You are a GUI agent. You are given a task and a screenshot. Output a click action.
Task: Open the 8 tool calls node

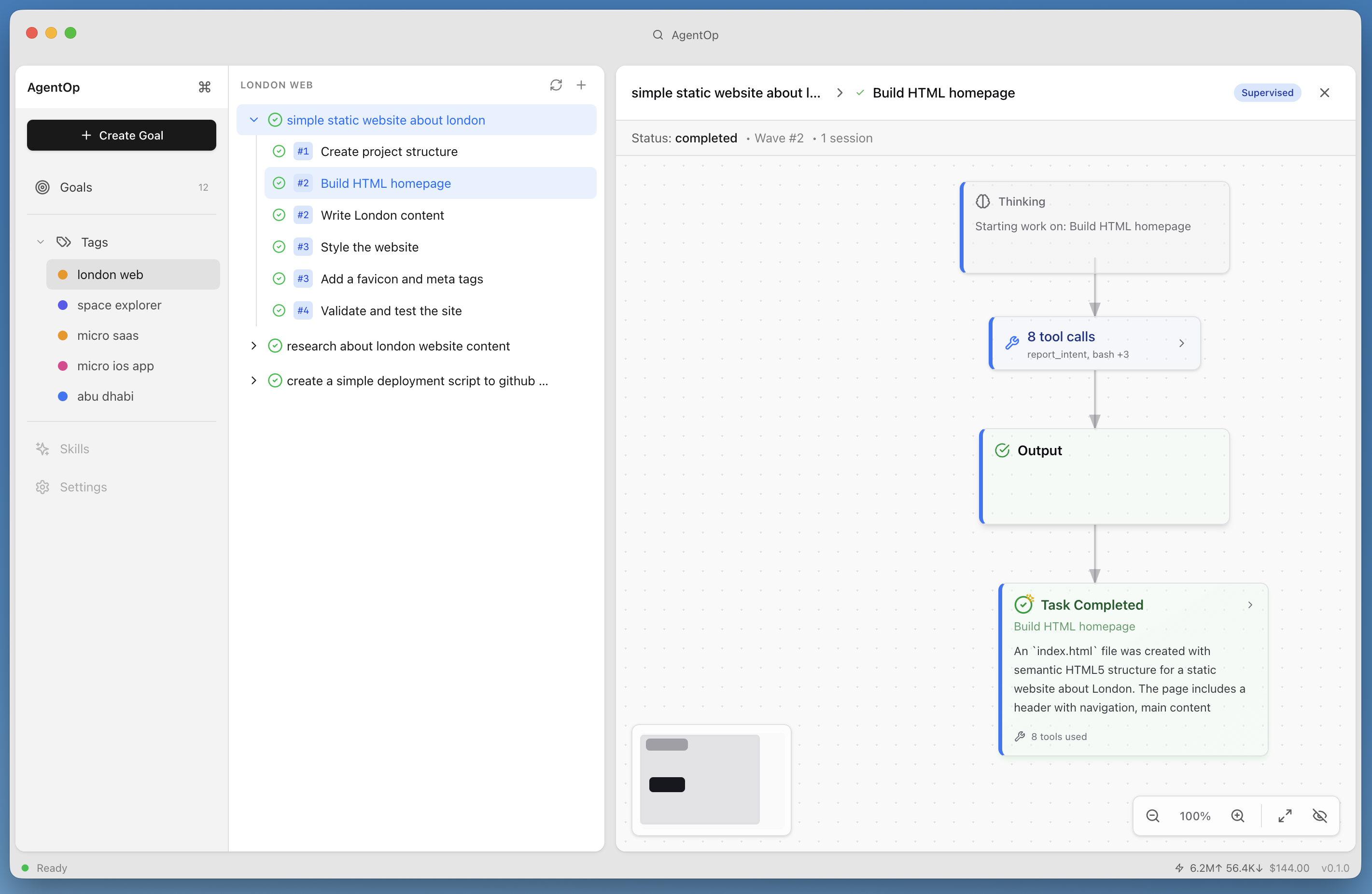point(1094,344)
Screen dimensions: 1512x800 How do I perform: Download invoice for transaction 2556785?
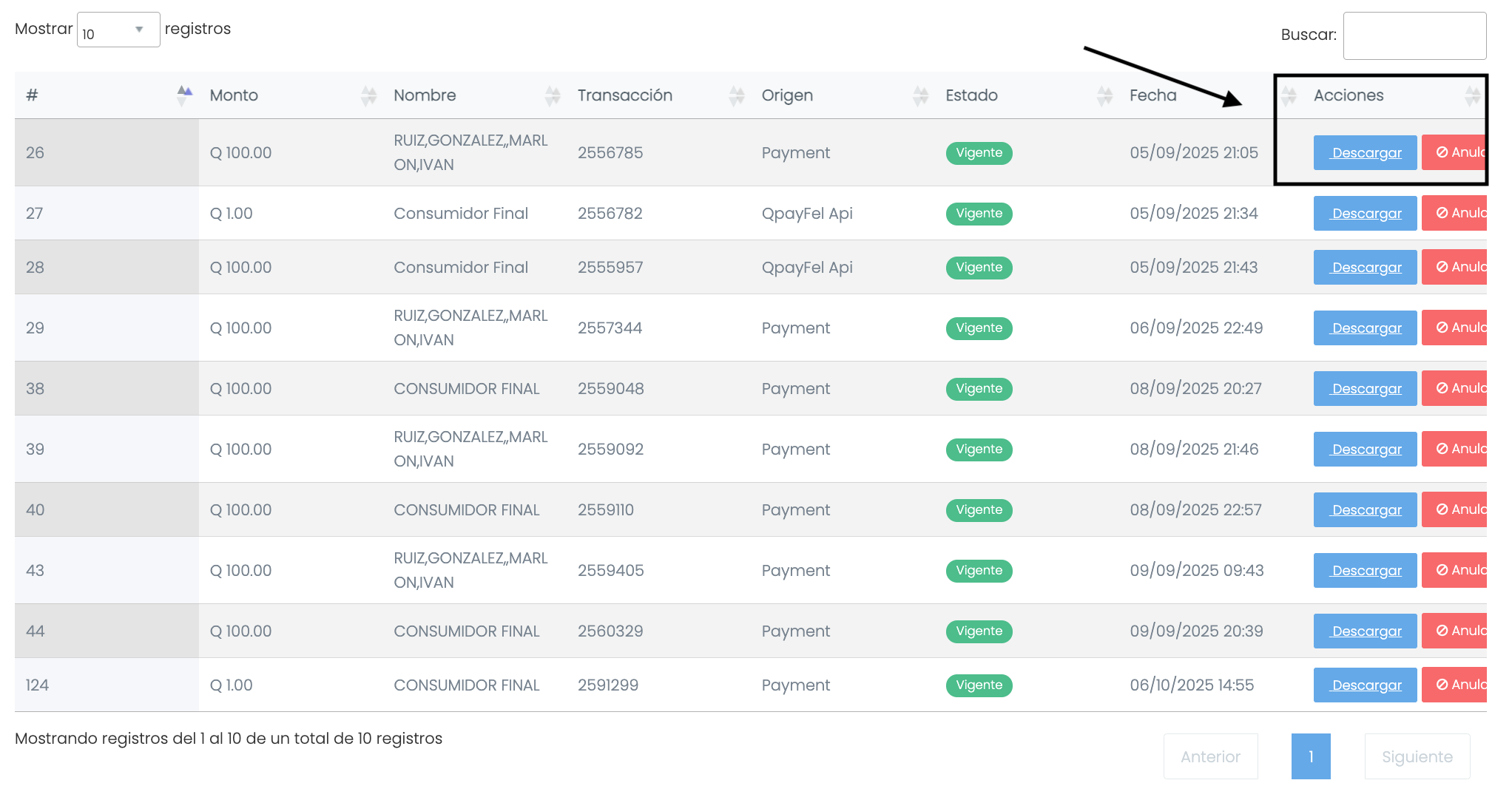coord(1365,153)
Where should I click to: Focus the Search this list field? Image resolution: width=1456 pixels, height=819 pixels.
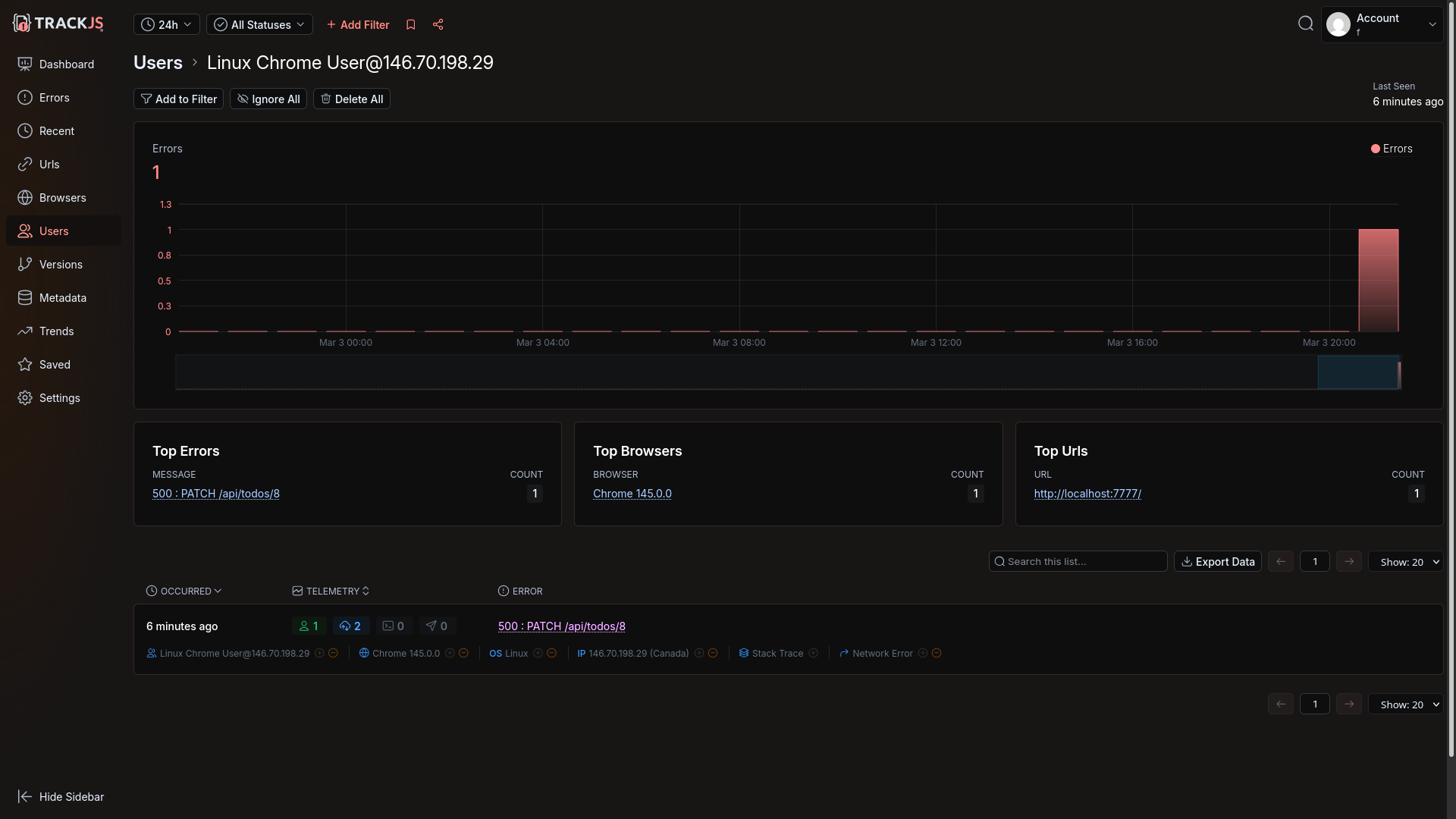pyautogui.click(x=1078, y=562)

════════════════════

**Work instructions**
Reproduce word for word the lines from the line holding "Screen dimensions: 1512x800" through the last line of the material above, inclusive, and keep pictures out of it.

**Problem solution**
Screen dimensions: 1512x800 How do I perform: Download invoice for transaction 2556785?
coord(1365,153)
Where should I click to: Focus the Search this list field? Image resolution: width=1456 pixels, height=819 pixels.
pyautogui.click(x=1078, y=562)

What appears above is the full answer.